Fecha: 28 de Junio de 2019

Tribunal: AP - Barcelona

Ponente: FERRER AMIGO, GONZALO

Nº de sentencia: 355/2019

Núm. Cendoj: 08019370192019100326

Núm. Ecli: ES:APB:2019:8201

Núm. Roj: SAP B 8201/2019


Encabezamiento


Sección nº 19 de la Audiencia Provincial de Barcelona. Civil
Paseo Lluís Companys, 14-16, pl. baixa - Barcelona - C.P.: 08018
TEL.: 934866303
FAX: 934867115
EMAIL:aps19.barcelona@xij.gencat.cat
N.I.G.: 0812442120158108806
Recurso de apelación 1062/2017 -B
Materia: Juicio Ordinario
Órgano de origen:Sección Civil. Juzgado de Primera Instancia e Instrucción nº 3 de Mollet del
Vallés
Procedimiento de origen:Procedimiento ordinario 452/2015
Parte recurrente/Solicitante: Carlos Miguel
Procurador/a: Montserrat Colomina Danti
Abogado/a: VERONICA MATEOS VEGAS
Parte recurrida: Encarna , ZURICH
Procurador/a: RAMON DAVI NAVARRO
SENTENCIA Nº 355/2019
Ilmos. Sres. Magistrados:
D. Miguel Julián Collado Nuño
D. José Manuel Regadera Sáenz
D. Gonzalo Ferrer Amigo
Barcelona, 28 de junio de 2019

Antecedentes


PRIMERO.- En fecha 19 de diciembre de 2017 se han recibido los autos de Procedimiento ordinario 452/2015 remitidos por Sección Civil. Juzgado de Primera Instancia e Instrucción nº 3 de Mollet del Vallés a fin de resolver el recurso de apelación interpuesto Carlos Miguel contra sentencia de fecha 31 de marzo de 2017 y en el que consta como parte apelada-opuesta Encarna y ZURICH.
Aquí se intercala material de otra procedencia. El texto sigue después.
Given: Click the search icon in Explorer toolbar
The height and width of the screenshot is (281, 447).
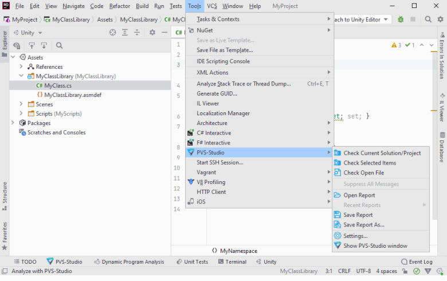Looking at the screenshot, I should pos(60,45).
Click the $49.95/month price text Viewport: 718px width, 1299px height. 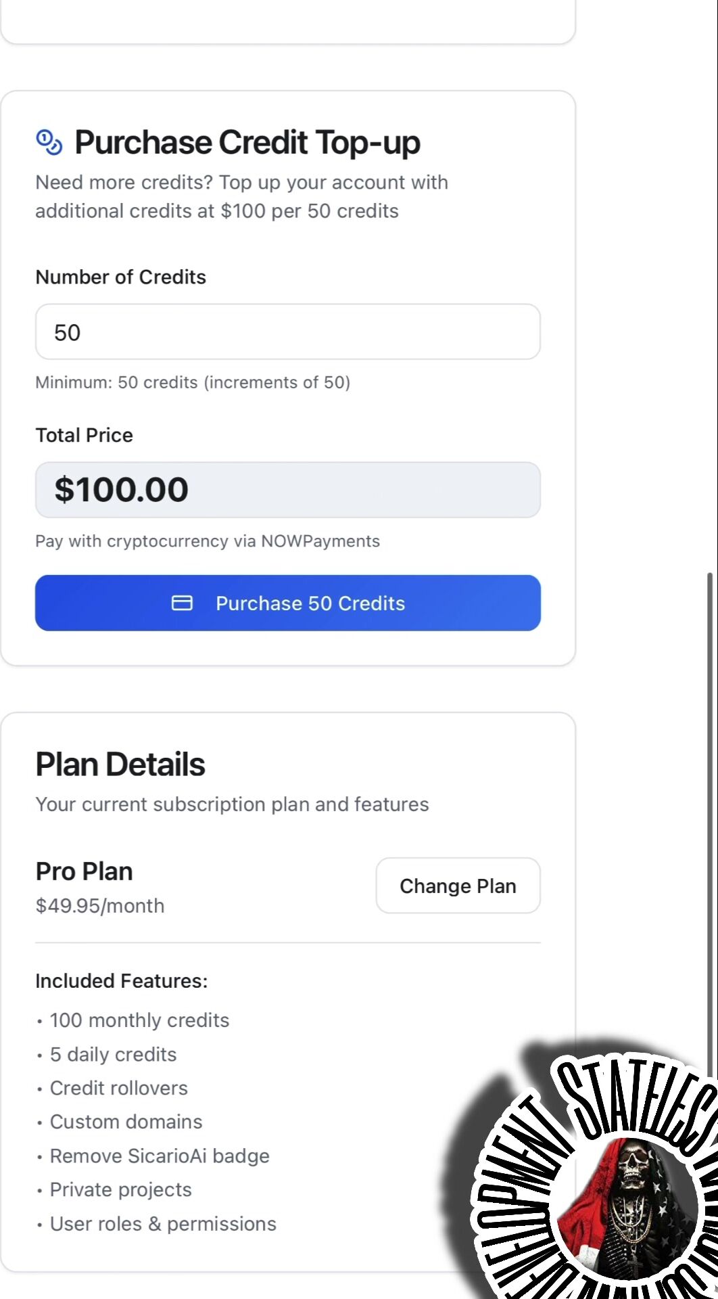(x=100, y=906)
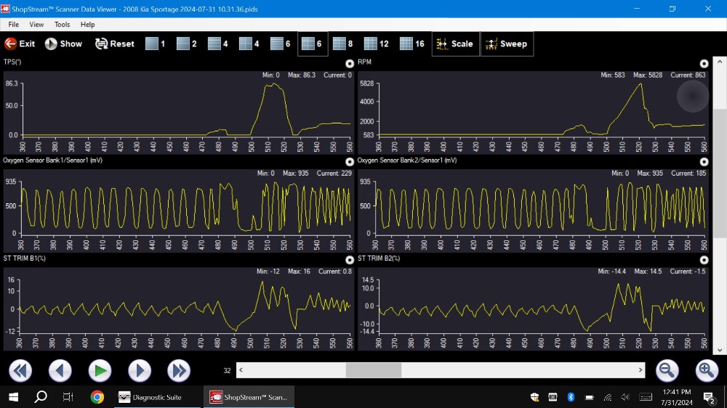Viewport: 727px width, 408px height.
Task: Open the Show PID list button
Action: 63,44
SEGUNDO.- El contenido del fallo de la Sentencia contra la que se ha interpuesto el recurso es el siguiente: ' Que DESESTIMO la demanda interpuesta por D. Carlos Miguel , representado por la Procuradora Sra. Cristina Imirizaldu Orzanco, contra a Dña. Encarna y ZURICH INSURANCE PLS SUCURSAL EN ESPAÑA, S.A., con imposición de las costas causadas en el presente procedimiento a la parte actora.'

TERCERO.- El recurso se admitió y se tramitó conforme a la normativa procesal para este tipo de recursos.

Se señaló fecha para la celebración de la deliberación, votación y fallo que ha tenido lugar el 20 de junio de 2019.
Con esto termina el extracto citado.